WHAT YOU HAVE TO DO |
In the text below on Davy's later career, why did the admiralty reject his plan of fixing zinc "protectors" to ships' copper sheathing?

EXCERPT TO READ |

In 1818, when he was created a baronet, he was commissioned by the British government to examine the papyri of Herculaneum in the Neapolitan museum, and he did not arrive back in England till June 1820. In November of that year the Royal Society, of which he had become a fellow in 1803, and acted as secretary from 1807 to 1812, chose him as their president, but his personal qualities were not such as to make him very successful in that office, especially in comparison with the tact and firmness of his predecessor, Sir Joseph Banks. In 1821 he was busy with electrical experiments and in 1822 with investigations of the fluids contained in the cavities of crystals in rocks. In 1823, when Faraday liquefied chlorine, he read a paper which suggested the application of liquids formed by the condensation of gases as mechanical agents. In the same year the admiralty consulted the Royal Society as to a means of preserving the copper sheathing of ships from corrosion and keeping it smooth, and he suggested that the copper would be preserved if it were rendered negatively electrical, as would be done by fixing “protectors” of zinc to the sheeting. This method was tried on several ships, but it was found that the bottoms became extremely foul from accumulations of seaweed and shellfish. For this reason the admiralty decided against the plan, much to the inventor’s annoyance, especially as orders to remove the protectors already fitted were issued in June 1825, immediately after he had announced to the Royal Society the full success of his remedy.

In 1826 Davy’s health, which showed signs of failure in 1823, had so declined that he could with difficulty indulge in his favourite sports of fishing and shooting, and early in 1827, after a slight attack of paralysis, he was ordered abroad. After a short stay at Ravenna he removed to Salzburg, whence, his illness continuing, he sent in his resignation as president of the Royal Society. In the autumn he returned to England and spent his time in writing his Salmonia or Days of Flyfishing, an imitation of The Compleat Angler. In the spring of 1828 he again left England for Illyria, and in the winter fixed his residence at Rome, whence he sent to the Royal Society his “Remarks on the Electricity of the Torpedo,” written at Trieste in October. This, with the exception of a posthumous work, Consolations in Travel, or the Last Days of a Philosopher (1830), was the final production of his pen. On the 20th of February 1829 he suffered a second attack of paralysis which rendered his right side quite powerless, but under the care of his brother, Dr John Davy (1791-1868), he rallied sufficiently to be removed to Geneva, where he died on the 29th of May.

SUPPLIED INFORMATION |
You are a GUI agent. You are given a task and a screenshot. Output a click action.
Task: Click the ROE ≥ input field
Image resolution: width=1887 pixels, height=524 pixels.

TASK OUTPUT |
When the method was tried on several ships, their bottoms became extremely foul from accumulations of seaweed and shellfish. For this reason, the admiralty decided against the plan.